[PASSAGE]:
--- START ---

Clint DeBoer posts on December 22, 2007 21:44
When Pioneer starts plugging LCD you'll know it's about over. There's a good bit of time until that happens. Eventually, however I dn't see plasma hanging on forever.
allargon posts on December 22, 2007 11:08
Hi Ho, post: 346407
That is interesting news. To go a little off topic, I must be living under a rock. Why on earth would Panasonic switch to LCD from Plasma? They do so well at plasma and I have yet to see any LCD that matches, much less surpasses the picture quality of a plasma.

Panasonic has to hedge their bets. They got out of the rear projection market. The average consumer prefers the washed out, overly bright inaccurate colors that pop from a LCD in tourch mode to the natural more realistic colors of a plasma.
gus6464 posts on December 22, 2007 05:46
Hi Ho, post: 346407
That is interesting news. To go a little off topic, I must be living under a rock. Why on earth would Panasonic switch to LCD from Plasma? They do so well at plasma and I have yet to see any LCD that matches, much less surpasses the picture quality of a plasma.

When did Panasonic switch from Plasma to LCD? Last I heard they were supporting Plasma in full force.
Hi Ho posts on December 21, 2007 22:50
That is interesting news. To go a little off topic, I must be living under a rock. Why on earth would Panasonic switch to LCD from Plasma? They do so well at plasma and I have yet to see any LCD that matches, much less surpasses the picture quality of a plasma.

--- END ---

[BRIEF A]: According to the forum thread, which market did Panasonic get out of?
The forum thread and the rows are unrelated to each other.

[Word and element locating data]:
--- START ---

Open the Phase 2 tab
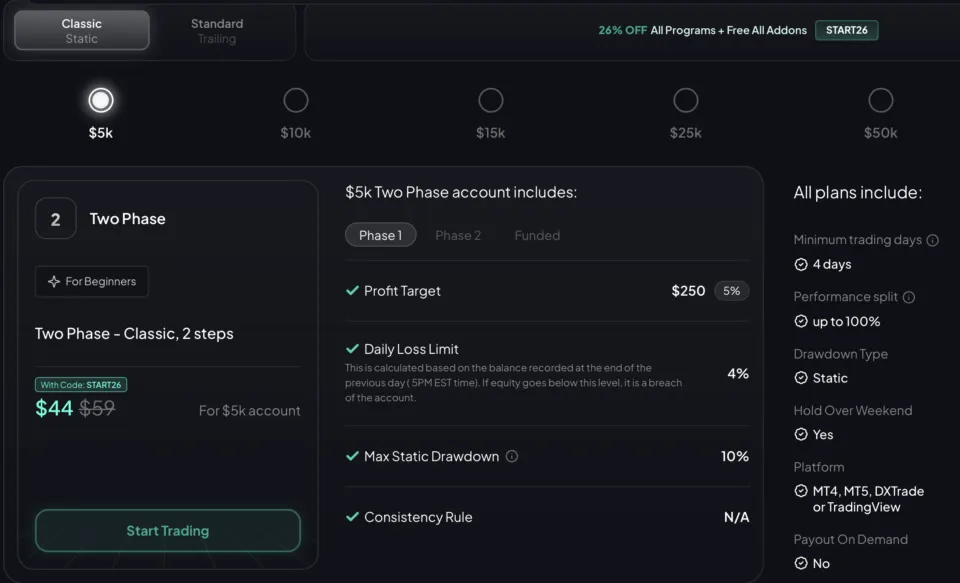Image resolution: width=960 pixels, height=583 pixels. (x=458, y=235)
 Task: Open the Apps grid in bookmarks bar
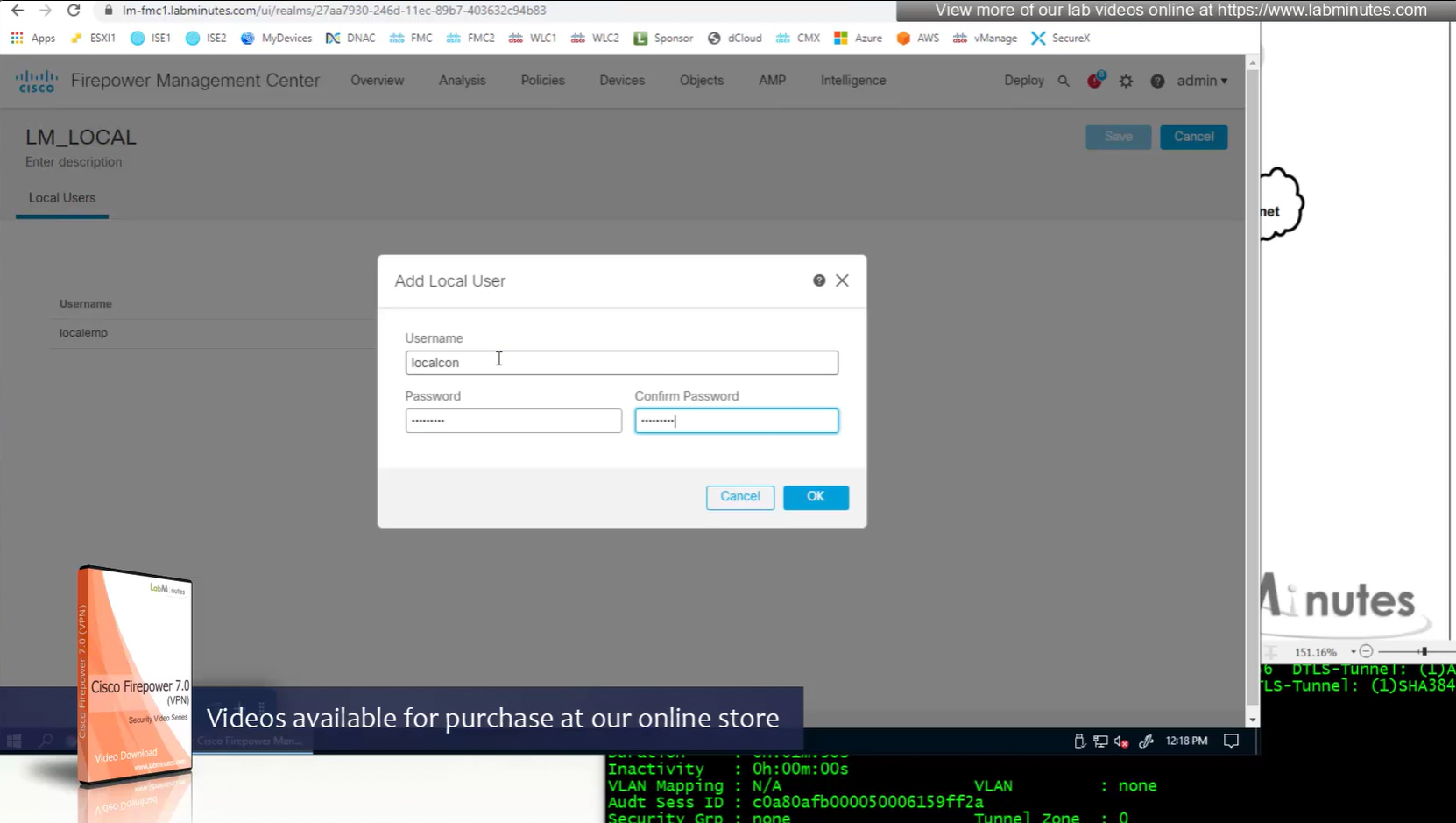(x=18, y=38)
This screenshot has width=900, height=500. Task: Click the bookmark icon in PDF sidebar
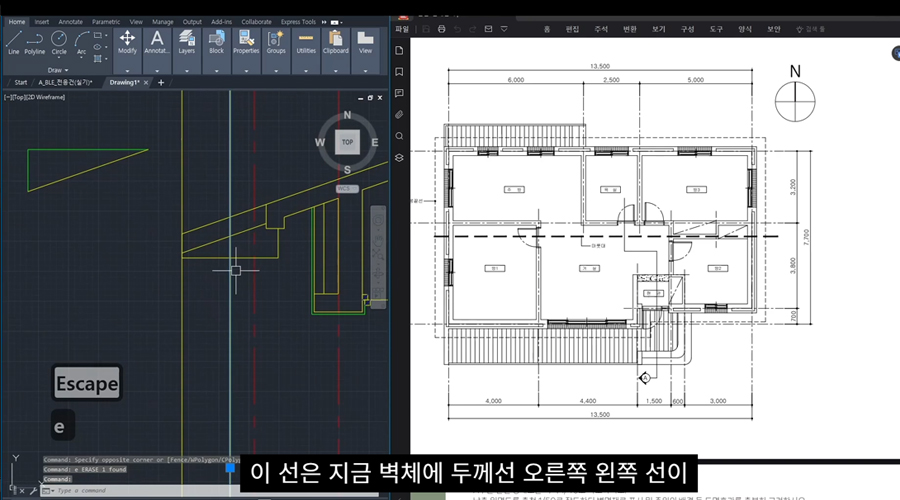coord(399,72)
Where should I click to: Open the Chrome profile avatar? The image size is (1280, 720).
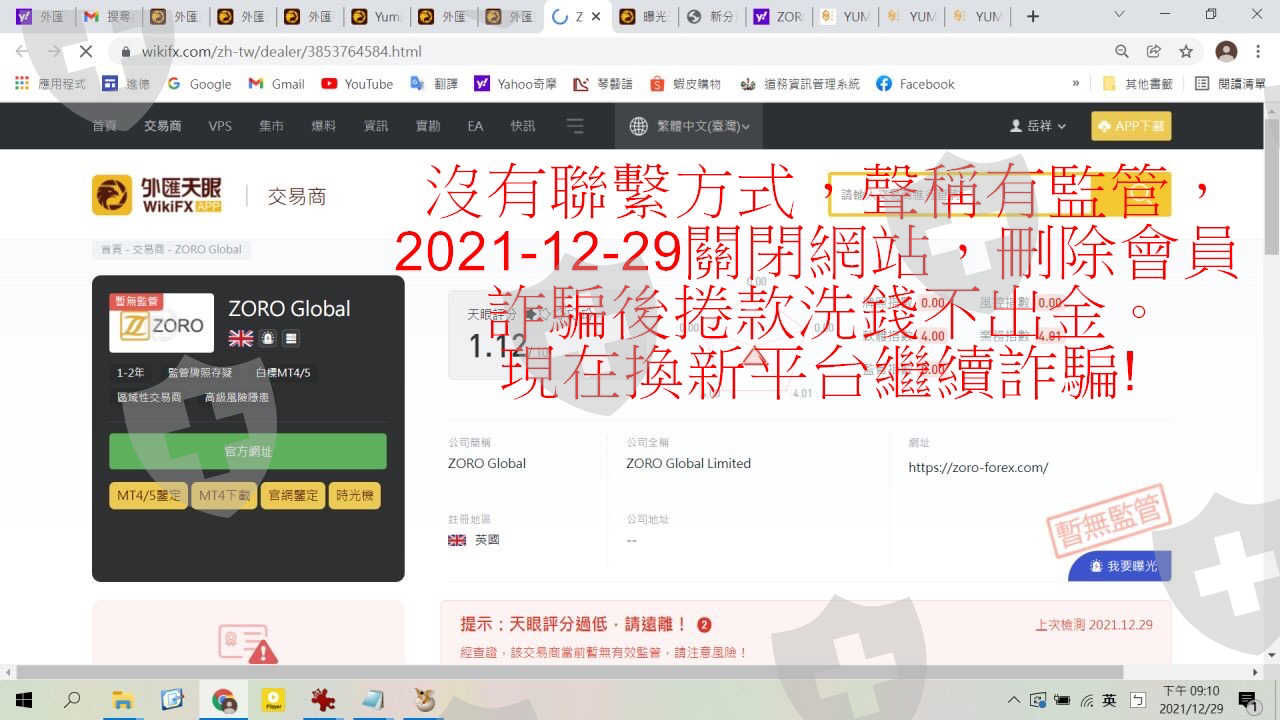point(1226,51)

--- END ---

[BRIEF B]: Rescale everything in the rows from the line containing "Where should I" down to the last row. Repeat those lines with their requests, multiply each answer coordinate by 2.35, and round to whole numbers with halves going up. Leave the pictures out.

[TASK ANSWER A]: The rear projection market.

[TASK ANSWER B]:
Where should I click to: Open the Chrome profile avatar? The image size is (1280, 720).
point(2881,120)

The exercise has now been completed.